Representing the group, their lawyer said, “Any interference with the age-old custom will result in another Ayodhya and will create social tension in Kerala.”
But the Bench rightly responded to this with the comment, “Your custom must stand the test of constitutional provisions.”We have Fundamental Constitutional Right to Equality. Article 17 of our Constitution says, “Untouchability is abolished and its practice in any form is forbidden. The enforcement of any disability arising out of “Untouchability” shall be an offence punishable in accordance with law.”We see that the practice of Sabarimala temple of enforcing disability and ban on women during the age of their menstrual cycle is nothing short of labelling women of that age group as untouchables so far as the entry into the temple is concerned. Justice D. Y. Chandrachud has rightly said, “Prejudice against women based on notions of impurity and pollution associated with menstruation is a symbol of exclusion.

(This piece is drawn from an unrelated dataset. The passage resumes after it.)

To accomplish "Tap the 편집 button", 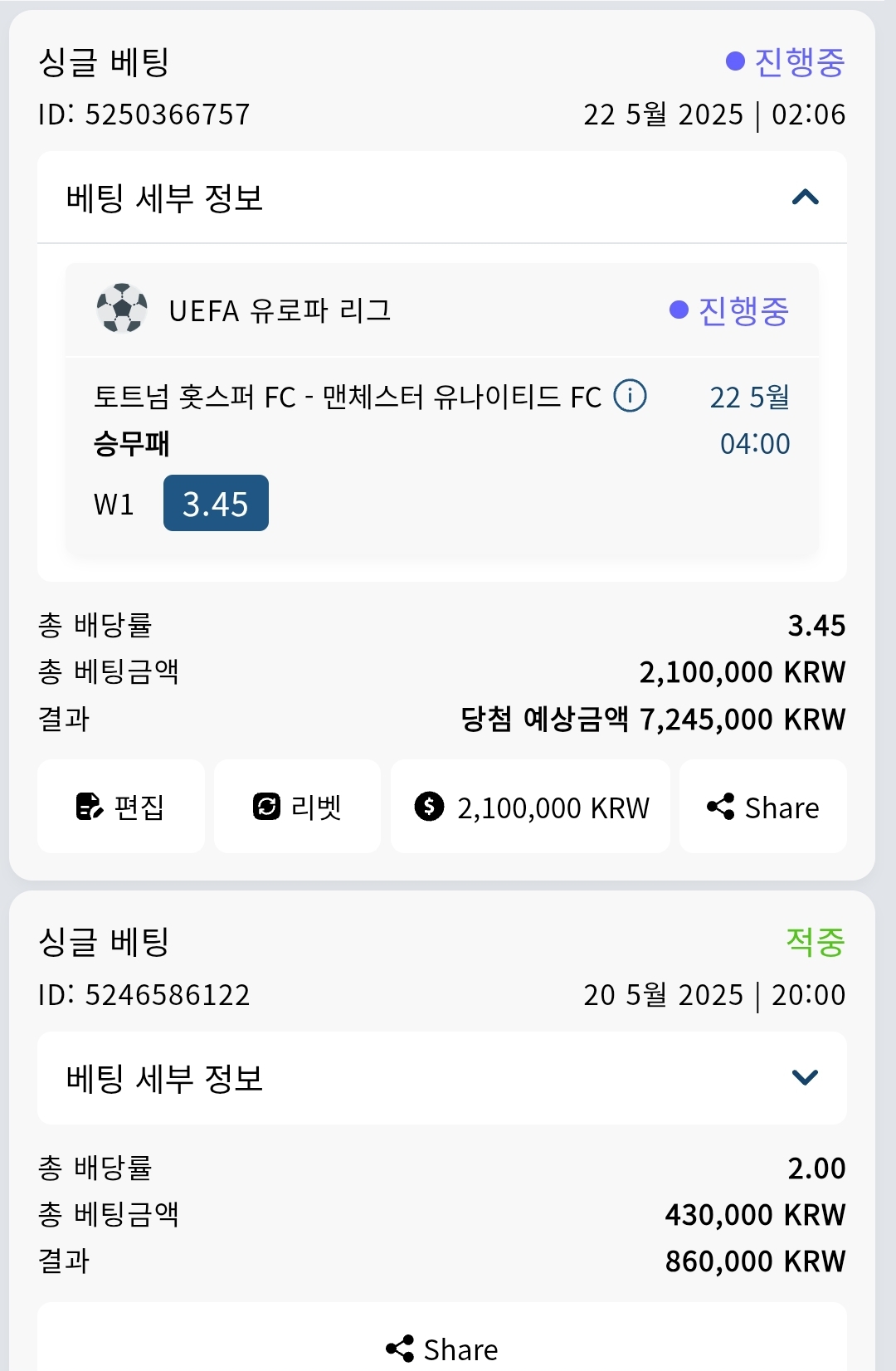I will tap(121, 807).
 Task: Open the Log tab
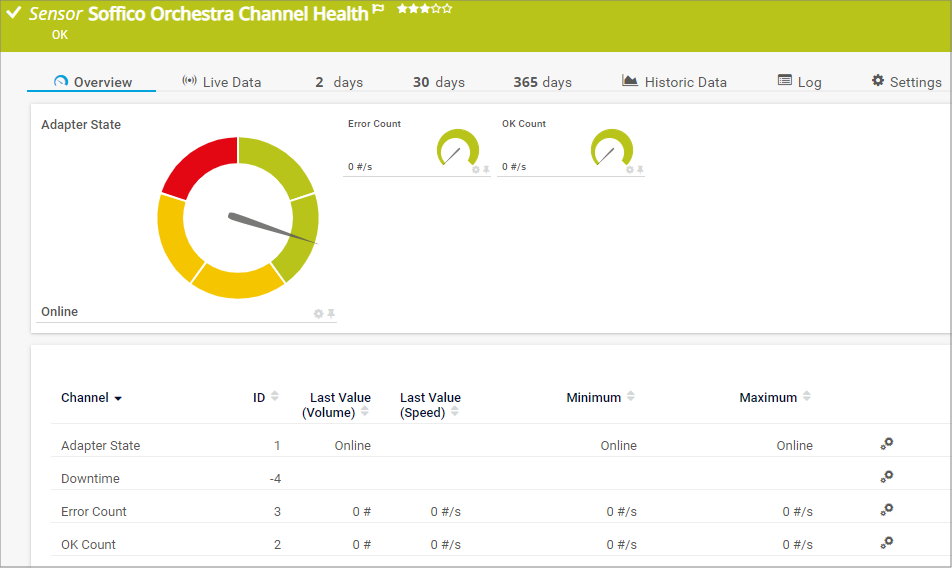(799, 82)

The social exclusion of women, based on menstrual status, is but a form of untouchability, which is anathema to constitutional values.”However, such a ban is not only against constitutional values but also ridiculous. If women are to be treated as untouchables for the menses then we all need to be treated as such as women during that very period of their lives gave birth to all of us. To despise women in general and to despise their period in particular are nothing but to despise our very birth and our lifeblood.
Indeed, such a primitive attitude of demeaning our own birth keeps a woman in quarantine before she goes into labour.